▶ THE DATA
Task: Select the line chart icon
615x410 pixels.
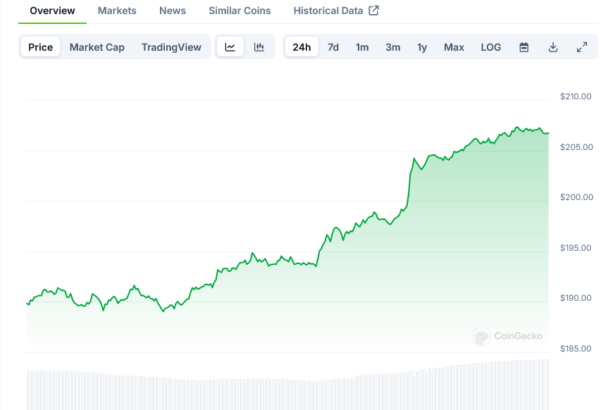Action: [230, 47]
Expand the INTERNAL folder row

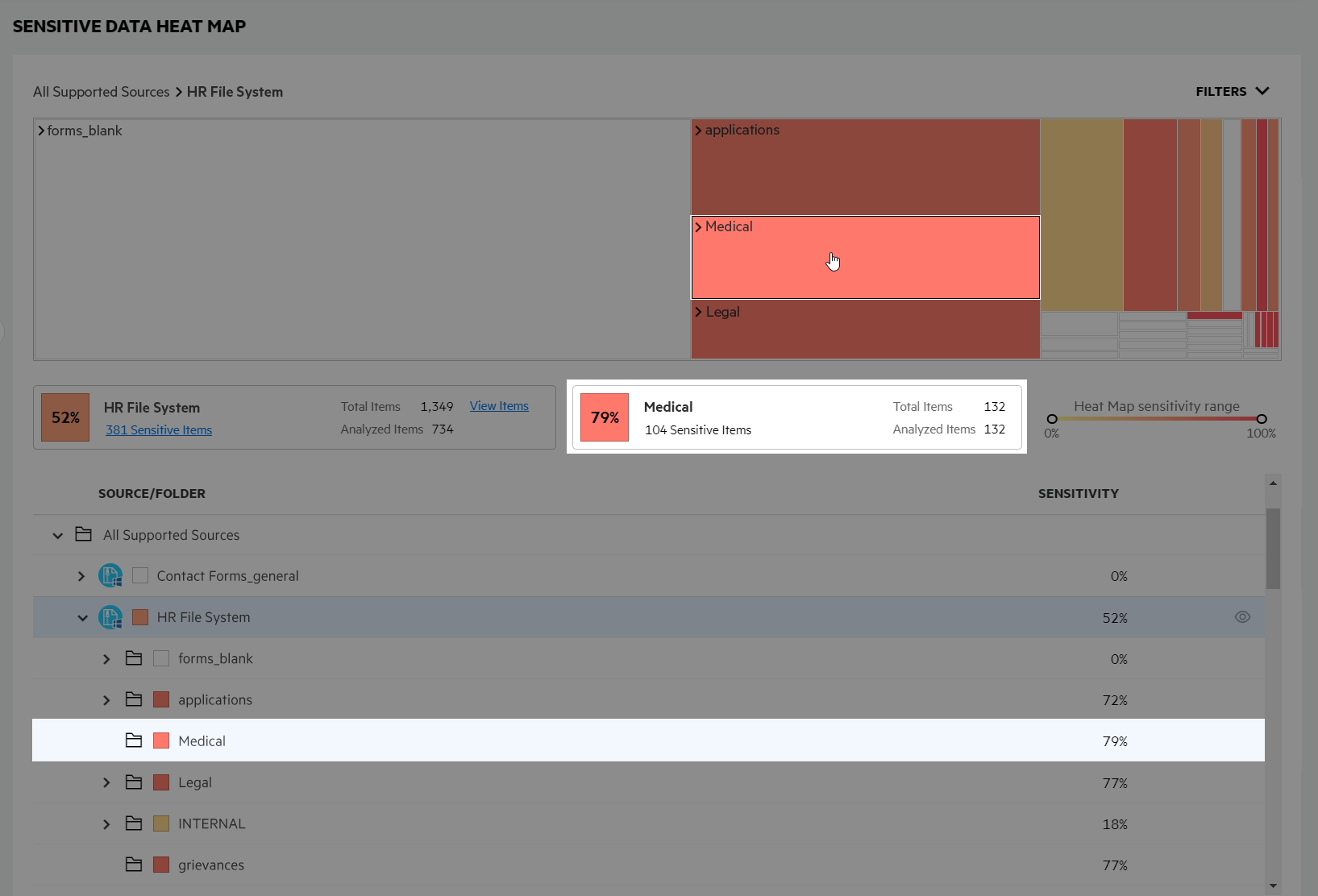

* * *

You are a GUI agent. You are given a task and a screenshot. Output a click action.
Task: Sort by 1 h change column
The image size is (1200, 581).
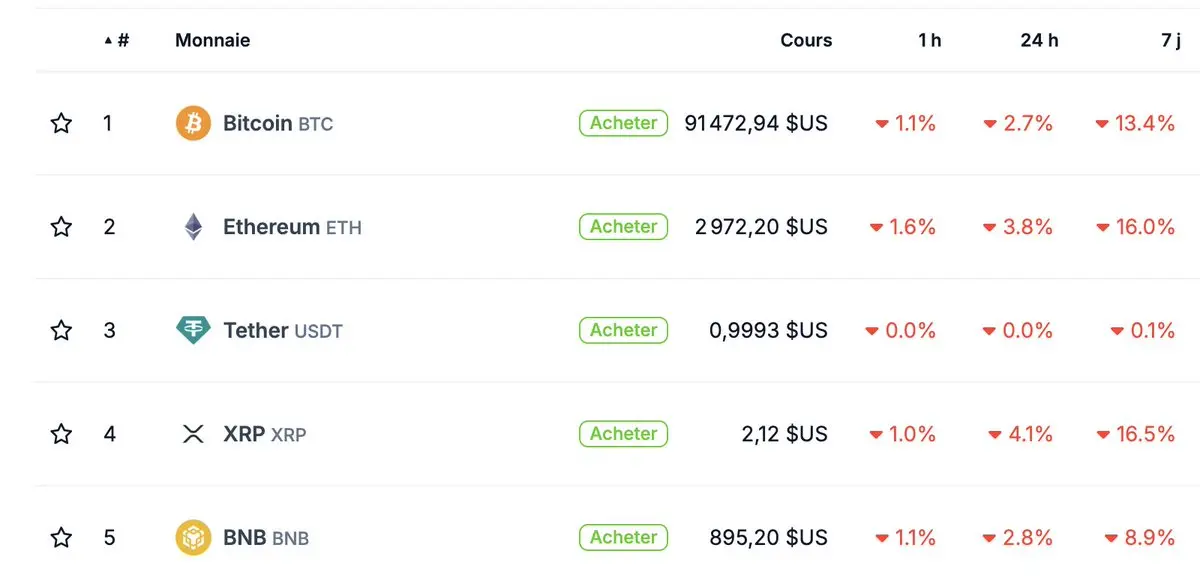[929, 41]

▶ TASK ITEM
Word for word, repeat the lines above from the one with "Task: Select the line chart icon" through the one with "Expand the INTERNAL folder row", and nothing beyond them. Omit the pictures.

▶ WRITTEN RESPONSE
Task: Select the line chart icon
615x410 pixels.
Action: [230, 47]
Expand the INTERNAL folder row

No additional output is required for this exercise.